Voca doesn't handle complex characters like కృష్ణ
kotpal opened this issue · 4 comments
kotpal commented
Welcome to Voca's GitHub repo!
Expected behavior 😸
v.graphemes("కృష్ణ") should return (2) ["కృ", "ష్ణ"]
v.countGraphemes("కృష్ణ") should return 2
Actual behavior 😿
v.graphemes("కృష్ణ") returns (5) ["క", "ృ", "ష", "్", "ణ"]

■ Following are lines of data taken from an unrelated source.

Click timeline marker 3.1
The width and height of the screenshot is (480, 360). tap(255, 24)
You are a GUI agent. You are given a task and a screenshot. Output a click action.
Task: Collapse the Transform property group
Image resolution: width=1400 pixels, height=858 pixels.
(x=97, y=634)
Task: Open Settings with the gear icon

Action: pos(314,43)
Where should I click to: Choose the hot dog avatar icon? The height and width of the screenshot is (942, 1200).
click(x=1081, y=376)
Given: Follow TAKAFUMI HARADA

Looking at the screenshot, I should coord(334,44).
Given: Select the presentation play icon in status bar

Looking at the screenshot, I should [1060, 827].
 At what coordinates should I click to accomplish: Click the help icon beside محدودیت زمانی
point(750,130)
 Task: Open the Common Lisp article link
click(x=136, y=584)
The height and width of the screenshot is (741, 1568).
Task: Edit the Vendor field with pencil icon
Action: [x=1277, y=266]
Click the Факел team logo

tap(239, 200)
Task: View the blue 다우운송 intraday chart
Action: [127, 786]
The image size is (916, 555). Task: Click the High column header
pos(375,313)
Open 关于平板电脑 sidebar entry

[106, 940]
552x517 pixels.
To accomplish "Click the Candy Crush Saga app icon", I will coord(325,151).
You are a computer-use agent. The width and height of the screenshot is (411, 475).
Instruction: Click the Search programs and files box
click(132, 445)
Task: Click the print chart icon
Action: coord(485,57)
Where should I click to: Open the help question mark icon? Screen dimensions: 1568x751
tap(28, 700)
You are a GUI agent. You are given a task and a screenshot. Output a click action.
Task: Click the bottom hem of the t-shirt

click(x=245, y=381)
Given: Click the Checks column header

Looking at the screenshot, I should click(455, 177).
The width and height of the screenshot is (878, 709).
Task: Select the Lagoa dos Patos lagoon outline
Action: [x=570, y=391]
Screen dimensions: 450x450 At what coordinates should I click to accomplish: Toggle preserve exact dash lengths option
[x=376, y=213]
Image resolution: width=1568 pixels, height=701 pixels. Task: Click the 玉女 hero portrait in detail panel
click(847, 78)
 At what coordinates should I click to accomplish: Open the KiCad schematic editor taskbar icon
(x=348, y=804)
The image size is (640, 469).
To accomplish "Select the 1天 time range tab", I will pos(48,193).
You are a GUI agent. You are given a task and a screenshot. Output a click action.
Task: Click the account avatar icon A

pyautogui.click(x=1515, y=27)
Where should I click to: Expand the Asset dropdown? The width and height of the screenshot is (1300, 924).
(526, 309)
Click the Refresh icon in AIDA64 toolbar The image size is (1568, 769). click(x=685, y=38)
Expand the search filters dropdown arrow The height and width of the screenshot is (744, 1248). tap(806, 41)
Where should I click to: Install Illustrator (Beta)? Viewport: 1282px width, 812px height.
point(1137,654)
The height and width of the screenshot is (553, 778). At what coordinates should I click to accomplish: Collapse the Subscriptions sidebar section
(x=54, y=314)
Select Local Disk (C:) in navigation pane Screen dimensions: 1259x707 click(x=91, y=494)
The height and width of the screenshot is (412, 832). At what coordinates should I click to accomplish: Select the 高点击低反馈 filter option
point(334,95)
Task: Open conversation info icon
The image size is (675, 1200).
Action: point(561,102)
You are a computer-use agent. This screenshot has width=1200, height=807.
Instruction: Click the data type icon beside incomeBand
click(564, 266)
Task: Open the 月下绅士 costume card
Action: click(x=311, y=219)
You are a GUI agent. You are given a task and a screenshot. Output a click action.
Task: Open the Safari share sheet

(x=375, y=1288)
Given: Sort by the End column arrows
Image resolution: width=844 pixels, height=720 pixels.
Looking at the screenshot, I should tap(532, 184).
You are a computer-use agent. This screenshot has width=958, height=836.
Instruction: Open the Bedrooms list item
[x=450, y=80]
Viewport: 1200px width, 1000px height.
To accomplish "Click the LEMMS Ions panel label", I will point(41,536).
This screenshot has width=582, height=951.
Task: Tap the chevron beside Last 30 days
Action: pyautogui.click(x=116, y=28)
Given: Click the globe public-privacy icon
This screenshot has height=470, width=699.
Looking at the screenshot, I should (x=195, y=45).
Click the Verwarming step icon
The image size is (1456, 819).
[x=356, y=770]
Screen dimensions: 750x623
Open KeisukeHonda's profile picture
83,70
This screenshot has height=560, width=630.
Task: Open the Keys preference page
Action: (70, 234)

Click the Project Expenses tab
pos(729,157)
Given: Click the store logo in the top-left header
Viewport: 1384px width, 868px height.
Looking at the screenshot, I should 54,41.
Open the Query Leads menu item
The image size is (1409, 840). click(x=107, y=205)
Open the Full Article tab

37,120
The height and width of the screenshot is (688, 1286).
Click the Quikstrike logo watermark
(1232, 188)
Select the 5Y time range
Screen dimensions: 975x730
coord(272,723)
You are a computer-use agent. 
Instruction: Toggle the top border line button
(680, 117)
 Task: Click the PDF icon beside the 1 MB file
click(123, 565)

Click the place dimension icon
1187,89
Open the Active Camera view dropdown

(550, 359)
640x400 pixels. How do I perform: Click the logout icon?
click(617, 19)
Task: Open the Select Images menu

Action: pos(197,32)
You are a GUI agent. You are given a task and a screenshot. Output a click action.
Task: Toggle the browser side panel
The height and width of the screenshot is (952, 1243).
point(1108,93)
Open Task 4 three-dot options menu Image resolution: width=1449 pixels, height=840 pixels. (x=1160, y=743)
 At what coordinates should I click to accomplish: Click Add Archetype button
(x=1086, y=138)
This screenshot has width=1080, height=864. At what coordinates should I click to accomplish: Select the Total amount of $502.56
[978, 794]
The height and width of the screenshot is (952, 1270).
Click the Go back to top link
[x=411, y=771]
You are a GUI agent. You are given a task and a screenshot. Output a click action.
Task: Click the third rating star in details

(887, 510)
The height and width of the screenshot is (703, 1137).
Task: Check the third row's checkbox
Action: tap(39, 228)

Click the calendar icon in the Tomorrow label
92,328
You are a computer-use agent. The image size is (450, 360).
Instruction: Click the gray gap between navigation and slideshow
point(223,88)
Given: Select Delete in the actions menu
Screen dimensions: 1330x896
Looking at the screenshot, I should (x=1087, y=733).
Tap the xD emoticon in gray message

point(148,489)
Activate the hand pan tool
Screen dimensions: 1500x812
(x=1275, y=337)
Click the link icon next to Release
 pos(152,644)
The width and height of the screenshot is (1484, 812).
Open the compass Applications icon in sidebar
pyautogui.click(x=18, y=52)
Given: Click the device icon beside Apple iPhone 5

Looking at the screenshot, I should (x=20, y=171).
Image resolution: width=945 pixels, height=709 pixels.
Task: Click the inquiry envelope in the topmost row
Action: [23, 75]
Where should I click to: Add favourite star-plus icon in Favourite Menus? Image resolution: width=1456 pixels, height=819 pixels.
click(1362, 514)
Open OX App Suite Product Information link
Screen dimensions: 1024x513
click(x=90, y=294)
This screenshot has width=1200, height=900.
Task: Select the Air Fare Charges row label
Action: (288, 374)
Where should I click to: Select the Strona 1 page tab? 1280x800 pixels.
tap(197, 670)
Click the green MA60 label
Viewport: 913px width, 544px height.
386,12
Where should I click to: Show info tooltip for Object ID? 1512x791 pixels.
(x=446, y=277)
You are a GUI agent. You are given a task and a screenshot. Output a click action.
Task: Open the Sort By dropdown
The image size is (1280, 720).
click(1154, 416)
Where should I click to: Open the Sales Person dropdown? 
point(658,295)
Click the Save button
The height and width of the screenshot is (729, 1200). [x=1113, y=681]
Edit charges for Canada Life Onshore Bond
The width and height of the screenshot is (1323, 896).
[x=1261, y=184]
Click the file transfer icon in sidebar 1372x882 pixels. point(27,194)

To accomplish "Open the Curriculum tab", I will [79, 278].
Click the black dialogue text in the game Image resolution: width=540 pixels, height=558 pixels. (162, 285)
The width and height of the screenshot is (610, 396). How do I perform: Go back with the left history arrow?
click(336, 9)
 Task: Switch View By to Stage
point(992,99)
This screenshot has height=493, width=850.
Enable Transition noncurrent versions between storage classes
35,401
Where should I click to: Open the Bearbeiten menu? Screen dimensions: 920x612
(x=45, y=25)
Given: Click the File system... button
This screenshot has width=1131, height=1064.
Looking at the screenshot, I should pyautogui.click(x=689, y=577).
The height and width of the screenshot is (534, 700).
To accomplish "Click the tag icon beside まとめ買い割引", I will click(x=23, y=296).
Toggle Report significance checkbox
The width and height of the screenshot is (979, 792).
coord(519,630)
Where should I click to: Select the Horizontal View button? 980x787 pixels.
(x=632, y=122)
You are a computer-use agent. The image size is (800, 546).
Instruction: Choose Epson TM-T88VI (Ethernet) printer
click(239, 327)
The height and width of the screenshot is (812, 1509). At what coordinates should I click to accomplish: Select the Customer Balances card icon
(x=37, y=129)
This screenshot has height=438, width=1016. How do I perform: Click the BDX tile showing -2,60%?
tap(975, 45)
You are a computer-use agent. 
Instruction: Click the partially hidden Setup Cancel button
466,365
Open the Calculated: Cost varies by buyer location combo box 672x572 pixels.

v.countGraphemes("కృష్ణ") returns 5
Steps to reproduce 👷
v.graphemes("కృష్ణ")
v.countGraphemes("కృష్ణ")
Technical details: 🔧
Browser/OS type: n/a
Node version: n/a
illarionvk commented
@kotpal, grapheme-splitter library splits your example into three graphemes:
[ 'కృ', 'ష్', 'ణ' ]
Would you consider it correct?
kotpal commented
No. v.graphemes("కృష్ణ") should return (2) ["కృ", "ష్ణ"]
I started using nota/split-graphemes. This issue is fixed in that library - nota/split-graphemes#5
panzerdp commented
Voca supports a limited number of graphemes to keep the library size under minimum. Use an alternative library that has full support.